It also just so happens that they are both my roommates. I usually only see S every two weeks or so, and she’s never at the house, but L is sometimes around – just sort of unavailable. It’s to the point where I feel depressed about it, and very alone. I have other friends, but I was incredibly close with each of them, and I miss them!
I’m really not sure how to broach the subject without sounding needy or jealous. (I may be needy, but I’m not particularly jealous). I like both their significant others, but I find the whole joined-at-the-hip thing incredibly frustrating. I also have a sinking feeling that if I were to raise it with them, I’d get some weird answers about me “not being in love” or not being in a “serious” relationship and thus not understanding. So any responses you might have for that would be very helpful. L recently brought it up of his own accord, apologizing for not being around much, but I felt too weird to call him out for it further.
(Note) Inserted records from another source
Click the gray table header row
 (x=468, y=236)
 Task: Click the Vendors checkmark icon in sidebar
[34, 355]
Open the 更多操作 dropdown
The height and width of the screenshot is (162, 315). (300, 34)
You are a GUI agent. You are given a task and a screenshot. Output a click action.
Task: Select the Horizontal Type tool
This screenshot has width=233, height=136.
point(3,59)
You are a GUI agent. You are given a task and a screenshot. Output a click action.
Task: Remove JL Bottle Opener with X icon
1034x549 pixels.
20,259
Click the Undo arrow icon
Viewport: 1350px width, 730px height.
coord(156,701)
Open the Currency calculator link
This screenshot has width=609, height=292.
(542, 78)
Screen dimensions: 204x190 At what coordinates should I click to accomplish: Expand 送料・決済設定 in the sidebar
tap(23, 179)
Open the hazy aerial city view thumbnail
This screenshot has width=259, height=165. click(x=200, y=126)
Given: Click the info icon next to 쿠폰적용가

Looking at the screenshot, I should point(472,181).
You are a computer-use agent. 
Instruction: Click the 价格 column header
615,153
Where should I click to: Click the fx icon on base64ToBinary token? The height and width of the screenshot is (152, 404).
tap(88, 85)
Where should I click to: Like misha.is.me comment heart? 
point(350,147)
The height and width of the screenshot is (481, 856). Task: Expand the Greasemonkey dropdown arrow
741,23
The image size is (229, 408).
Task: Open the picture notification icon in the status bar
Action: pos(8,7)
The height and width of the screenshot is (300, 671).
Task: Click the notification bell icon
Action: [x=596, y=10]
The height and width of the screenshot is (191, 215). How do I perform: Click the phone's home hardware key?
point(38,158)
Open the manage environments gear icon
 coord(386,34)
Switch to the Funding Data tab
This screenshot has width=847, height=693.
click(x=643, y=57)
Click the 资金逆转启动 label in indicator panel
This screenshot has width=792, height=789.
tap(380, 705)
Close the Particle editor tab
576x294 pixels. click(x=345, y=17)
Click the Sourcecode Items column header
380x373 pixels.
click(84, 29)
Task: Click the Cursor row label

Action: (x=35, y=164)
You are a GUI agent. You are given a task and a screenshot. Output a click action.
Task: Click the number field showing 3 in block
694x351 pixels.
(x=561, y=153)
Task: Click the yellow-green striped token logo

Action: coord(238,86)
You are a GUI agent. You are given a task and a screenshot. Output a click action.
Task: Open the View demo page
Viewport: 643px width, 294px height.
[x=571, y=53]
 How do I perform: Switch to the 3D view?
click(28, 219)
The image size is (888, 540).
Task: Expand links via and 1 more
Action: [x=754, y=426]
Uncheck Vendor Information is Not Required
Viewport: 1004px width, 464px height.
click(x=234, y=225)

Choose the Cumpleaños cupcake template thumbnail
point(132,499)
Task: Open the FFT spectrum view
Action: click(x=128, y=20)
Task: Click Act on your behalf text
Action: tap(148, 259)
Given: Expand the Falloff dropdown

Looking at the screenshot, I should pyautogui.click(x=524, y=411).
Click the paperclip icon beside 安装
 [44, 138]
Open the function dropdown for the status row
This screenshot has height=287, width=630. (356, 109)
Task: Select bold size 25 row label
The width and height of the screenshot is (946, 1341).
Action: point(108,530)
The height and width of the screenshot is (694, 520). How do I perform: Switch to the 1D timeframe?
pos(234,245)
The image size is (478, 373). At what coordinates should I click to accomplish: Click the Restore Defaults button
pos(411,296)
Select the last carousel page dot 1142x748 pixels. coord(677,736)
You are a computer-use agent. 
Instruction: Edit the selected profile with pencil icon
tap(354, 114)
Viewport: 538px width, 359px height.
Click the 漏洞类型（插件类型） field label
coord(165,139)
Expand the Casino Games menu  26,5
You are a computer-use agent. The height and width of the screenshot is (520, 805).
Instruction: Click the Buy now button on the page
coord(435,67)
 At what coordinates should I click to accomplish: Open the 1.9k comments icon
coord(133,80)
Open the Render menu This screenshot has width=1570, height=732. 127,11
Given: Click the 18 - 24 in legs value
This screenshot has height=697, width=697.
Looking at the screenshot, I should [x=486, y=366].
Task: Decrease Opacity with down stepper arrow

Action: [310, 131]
I just want to be able to spend time with my friends in the contexts I used to (dinner, coffee, pizza and watching bad TV after a shitty day), without feeling like I am deliberately keeping them from somewhere they would rather be. If that’s not going to happen, I would love some advice about ways to make peace or move on, as I feel like I’m harboring a lot of bitterness towards them and their newfound happiness.
Boyfriends/girlfriends are time-consuming. In the best possible way, when you have one, and in the worst possible way when you’re like “Hey, where did my friend go? She looks really happy when she runs by me on her way out.”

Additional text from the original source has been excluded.